From the data that follows, set down exactly the lines from the one with "Where should I" through the one with "The width and", counting both. Pictures stay out.
** Extracted information follows **
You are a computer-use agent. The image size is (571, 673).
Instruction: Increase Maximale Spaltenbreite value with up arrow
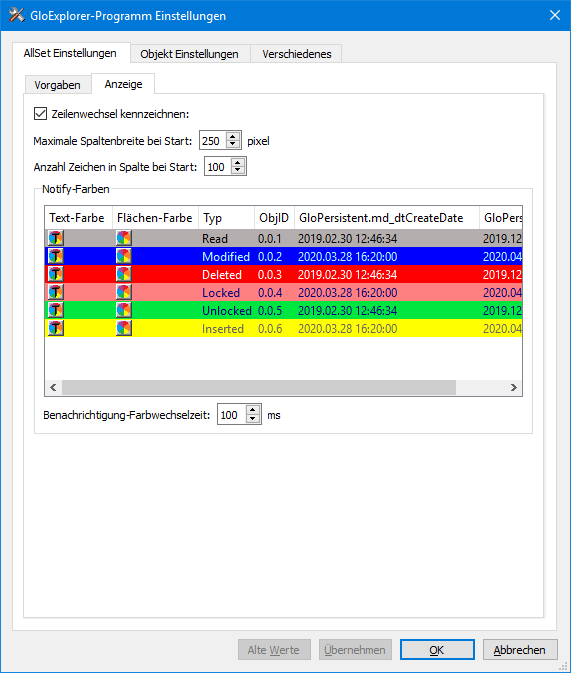click(x=233, y=136)
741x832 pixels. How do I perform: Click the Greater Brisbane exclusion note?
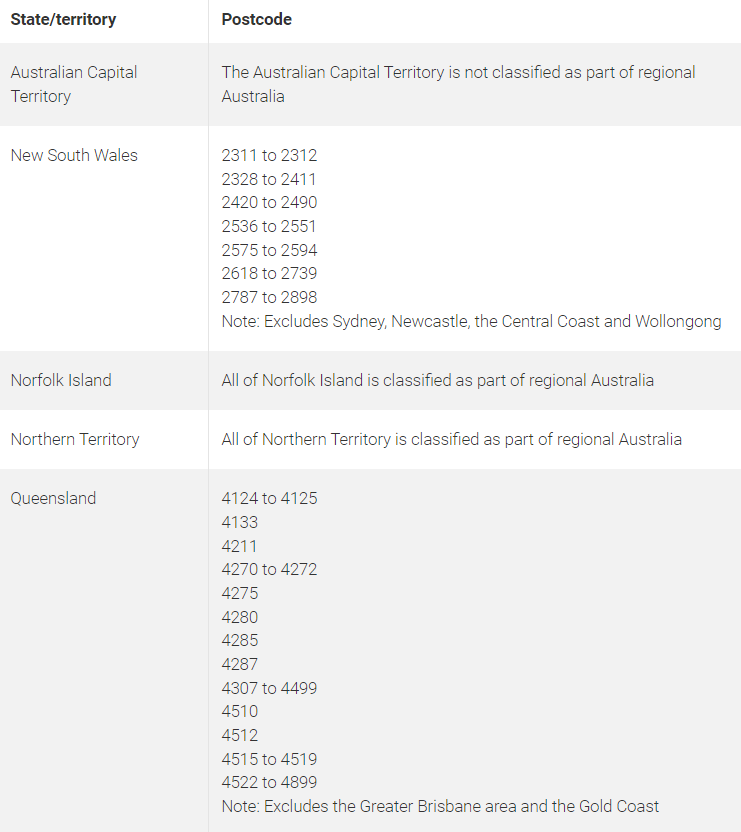click(x=440, y=807)
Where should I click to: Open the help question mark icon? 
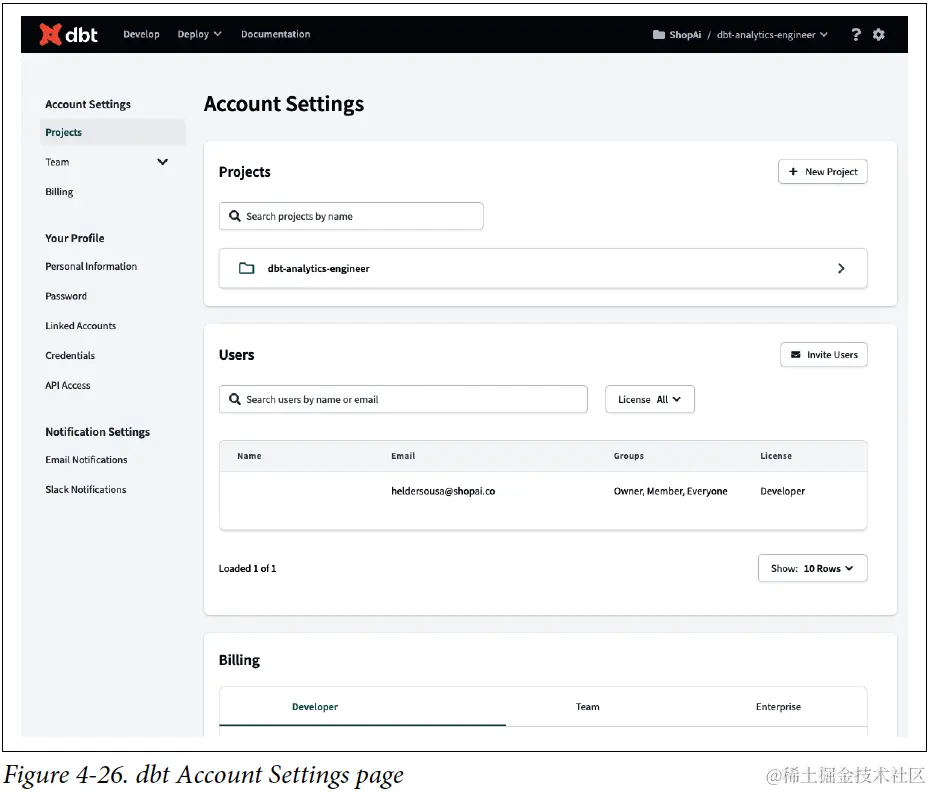point(856,34)
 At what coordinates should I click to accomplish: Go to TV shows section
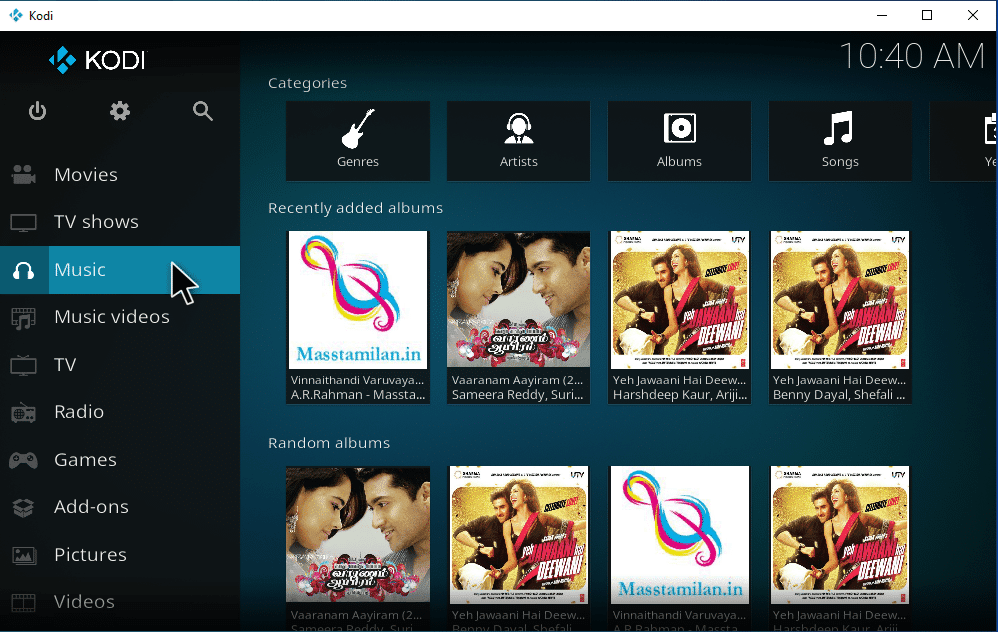pyautogui.click(x=96, y=222)
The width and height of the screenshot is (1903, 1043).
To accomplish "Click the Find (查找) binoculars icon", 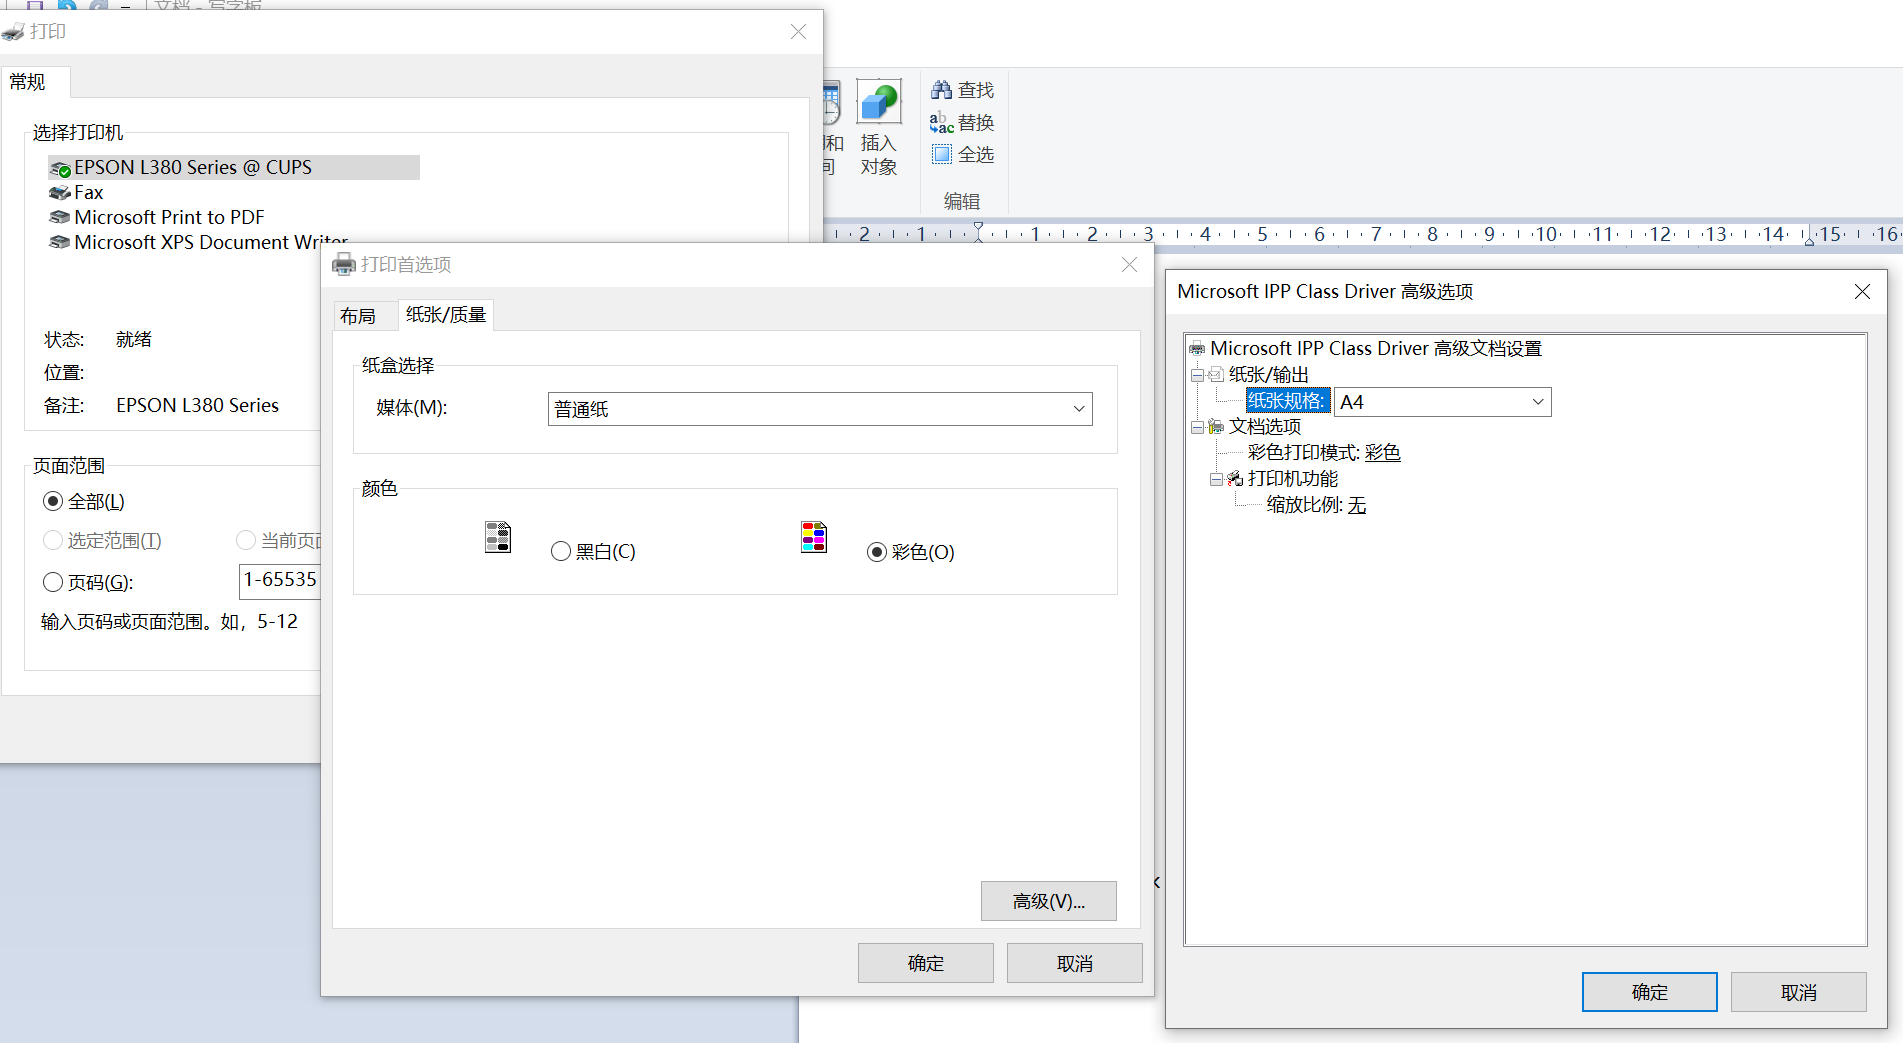I will (x=941, y=90).
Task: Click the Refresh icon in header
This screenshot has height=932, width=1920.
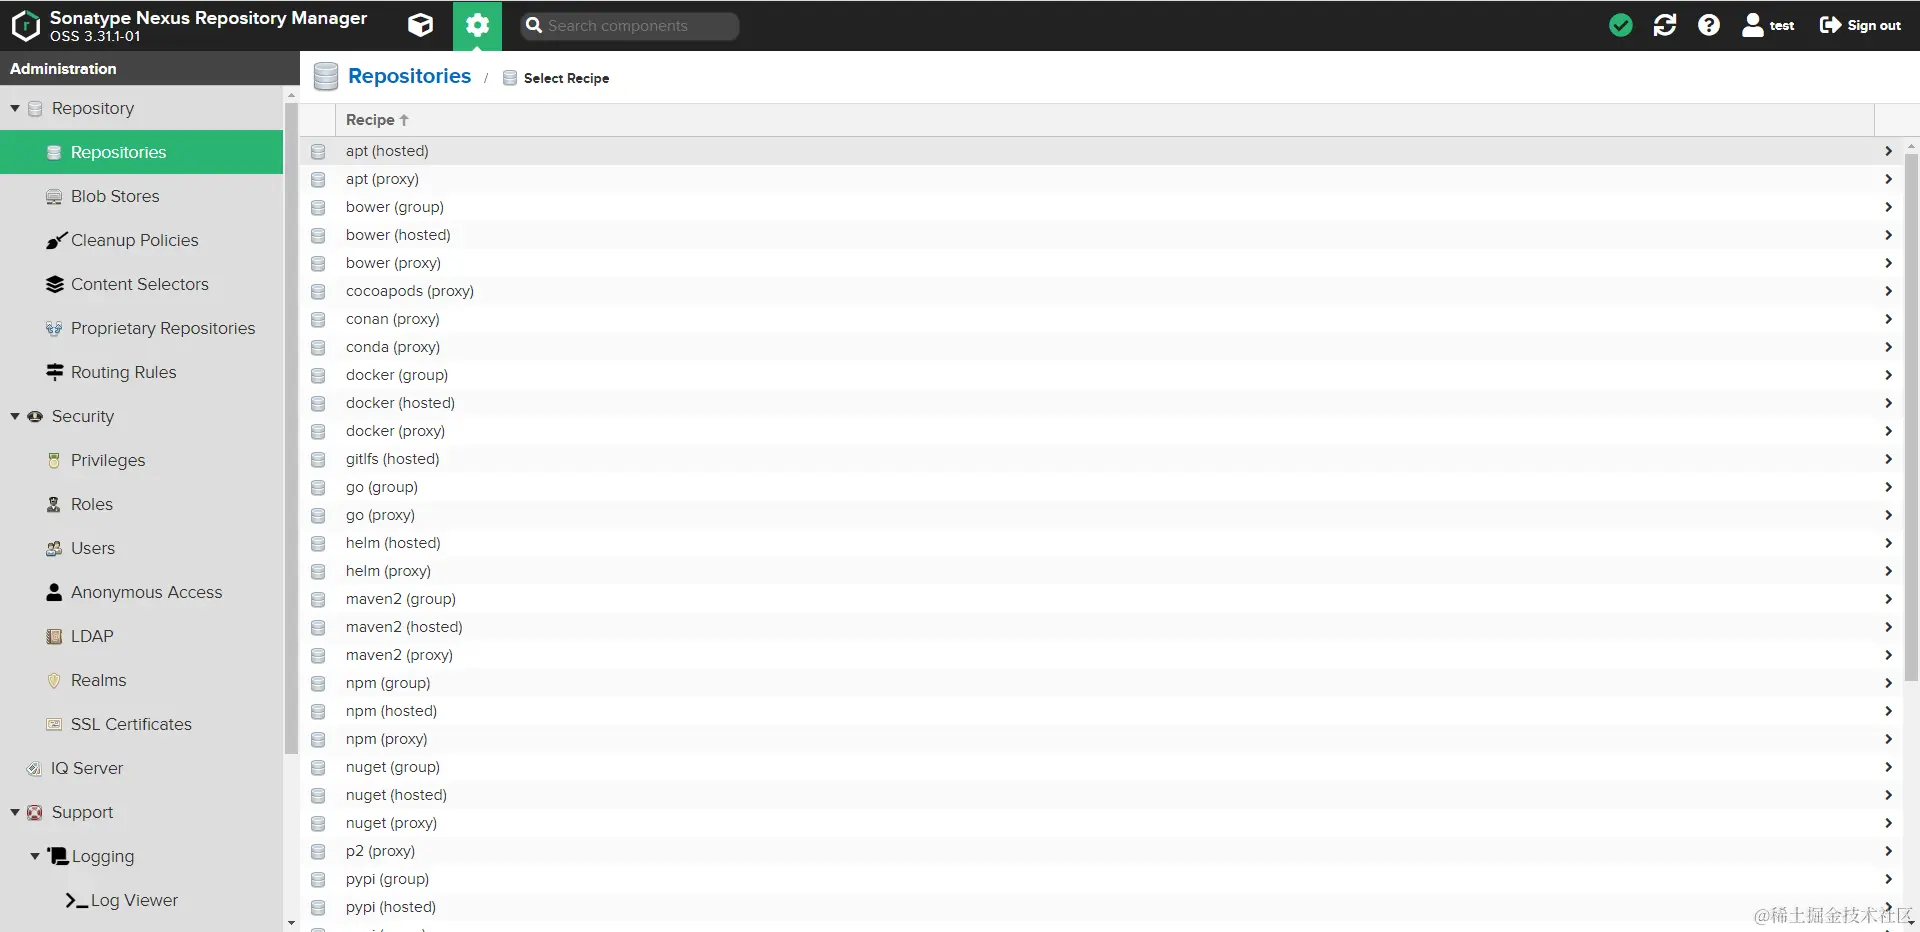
** End of Extracted information **
## [Task answer]
Where should I click to: Open the help question mark icon? 
point(856,34)
 At what coordinates should I click to accomplish: Go to TV shows section
pyautogui.click(x=96, y=222)
The width and height of the screenshot is (1903, 1043).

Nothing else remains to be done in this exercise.